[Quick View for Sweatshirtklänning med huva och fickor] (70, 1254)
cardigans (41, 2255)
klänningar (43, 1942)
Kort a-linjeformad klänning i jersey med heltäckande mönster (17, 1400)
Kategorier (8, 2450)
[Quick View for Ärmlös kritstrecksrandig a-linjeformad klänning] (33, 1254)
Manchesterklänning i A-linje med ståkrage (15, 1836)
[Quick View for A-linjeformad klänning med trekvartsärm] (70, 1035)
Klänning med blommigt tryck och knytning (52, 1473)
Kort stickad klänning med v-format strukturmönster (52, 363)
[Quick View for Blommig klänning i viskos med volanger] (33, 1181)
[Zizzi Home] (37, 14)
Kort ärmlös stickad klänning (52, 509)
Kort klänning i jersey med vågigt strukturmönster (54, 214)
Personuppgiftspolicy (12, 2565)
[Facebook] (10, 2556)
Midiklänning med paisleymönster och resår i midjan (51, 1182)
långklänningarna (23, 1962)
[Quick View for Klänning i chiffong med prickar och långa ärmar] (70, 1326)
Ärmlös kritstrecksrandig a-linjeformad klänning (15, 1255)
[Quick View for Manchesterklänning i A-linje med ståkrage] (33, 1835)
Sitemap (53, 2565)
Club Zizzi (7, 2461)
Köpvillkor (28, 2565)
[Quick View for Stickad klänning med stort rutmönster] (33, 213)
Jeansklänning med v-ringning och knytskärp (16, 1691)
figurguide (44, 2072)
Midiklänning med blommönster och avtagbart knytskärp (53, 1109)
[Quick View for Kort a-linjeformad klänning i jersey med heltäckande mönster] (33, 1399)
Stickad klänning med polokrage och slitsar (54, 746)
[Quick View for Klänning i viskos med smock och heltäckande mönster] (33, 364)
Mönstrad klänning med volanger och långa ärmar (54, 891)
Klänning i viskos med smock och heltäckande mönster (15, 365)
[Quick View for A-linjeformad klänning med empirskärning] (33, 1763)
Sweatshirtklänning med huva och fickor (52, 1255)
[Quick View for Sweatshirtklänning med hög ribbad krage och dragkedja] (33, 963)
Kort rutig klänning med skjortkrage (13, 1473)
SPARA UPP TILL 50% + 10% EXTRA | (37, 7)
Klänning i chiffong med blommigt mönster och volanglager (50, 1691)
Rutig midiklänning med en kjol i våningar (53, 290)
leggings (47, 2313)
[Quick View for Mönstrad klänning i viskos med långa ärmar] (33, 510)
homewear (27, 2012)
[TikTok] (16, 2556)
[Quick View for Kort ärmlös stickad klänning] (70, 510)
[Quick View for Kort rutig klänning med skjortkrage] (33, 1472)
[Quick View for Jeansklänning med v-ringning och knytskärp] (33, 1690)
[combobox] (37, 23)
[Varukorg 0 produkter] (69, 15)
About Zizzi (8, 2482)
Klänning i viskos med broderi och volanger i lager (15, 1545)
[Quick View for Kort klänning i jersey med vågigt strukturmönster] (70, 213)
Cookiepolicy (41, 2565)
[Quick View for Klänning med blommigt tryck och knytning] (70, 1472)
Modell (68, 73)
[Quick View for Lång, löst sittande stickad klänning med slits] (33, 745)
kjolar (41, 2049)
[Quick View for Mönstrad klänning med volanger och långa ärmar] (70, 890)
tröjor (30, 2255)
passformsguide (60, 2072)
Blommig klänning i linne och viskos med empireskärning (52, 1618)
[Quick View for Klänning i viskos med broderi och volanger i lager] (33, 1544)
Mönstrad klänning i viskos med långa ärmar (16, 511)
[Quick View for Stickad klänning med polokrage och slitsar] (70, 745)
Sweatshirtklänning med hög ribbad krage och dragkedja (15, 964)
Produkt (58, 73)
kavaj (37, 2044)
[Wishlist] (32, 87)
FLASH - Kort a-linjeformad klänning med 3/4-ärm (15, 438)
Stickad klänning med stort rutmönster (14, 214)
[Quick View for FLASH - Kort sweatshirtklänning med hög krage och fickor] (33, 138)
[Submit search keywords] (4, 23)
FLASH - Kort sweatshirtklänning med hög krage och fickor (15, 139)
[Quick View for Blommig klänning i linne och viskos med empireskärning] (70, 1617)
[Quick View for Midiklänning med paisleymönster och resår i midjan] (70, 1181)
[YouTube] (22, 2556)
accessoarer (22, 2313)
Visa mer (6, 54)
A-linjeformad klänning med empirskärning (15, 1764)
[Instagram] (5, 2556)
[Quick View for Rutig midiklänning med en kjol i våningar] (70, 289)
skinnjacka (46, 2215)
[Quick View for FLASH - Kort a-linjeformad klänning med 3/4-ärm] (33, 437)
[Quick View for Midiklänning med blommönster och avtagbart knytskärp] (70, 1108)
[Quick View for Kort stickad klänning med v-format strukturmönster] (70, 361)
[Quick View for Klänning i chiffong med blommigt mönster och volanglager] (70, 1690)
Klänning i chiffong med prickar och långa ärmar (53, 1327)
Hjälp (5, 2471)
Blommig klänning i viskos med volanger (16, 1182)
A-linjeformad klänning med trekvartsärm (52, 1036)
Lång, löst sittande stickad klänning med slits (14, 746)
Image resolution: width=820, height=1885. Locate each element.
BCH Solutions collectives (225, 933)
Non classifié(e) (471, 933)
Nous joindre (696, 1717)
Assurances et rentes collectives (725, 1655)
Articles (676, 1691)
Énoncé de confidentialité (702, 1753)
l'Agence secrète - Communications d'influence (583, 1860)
# # # #
WHAT YOU ARE ASKED TO DO: Only a number should be given in reply: how many lines in the entries above hold "midjan".

OUTPUT OF THE TASK: 2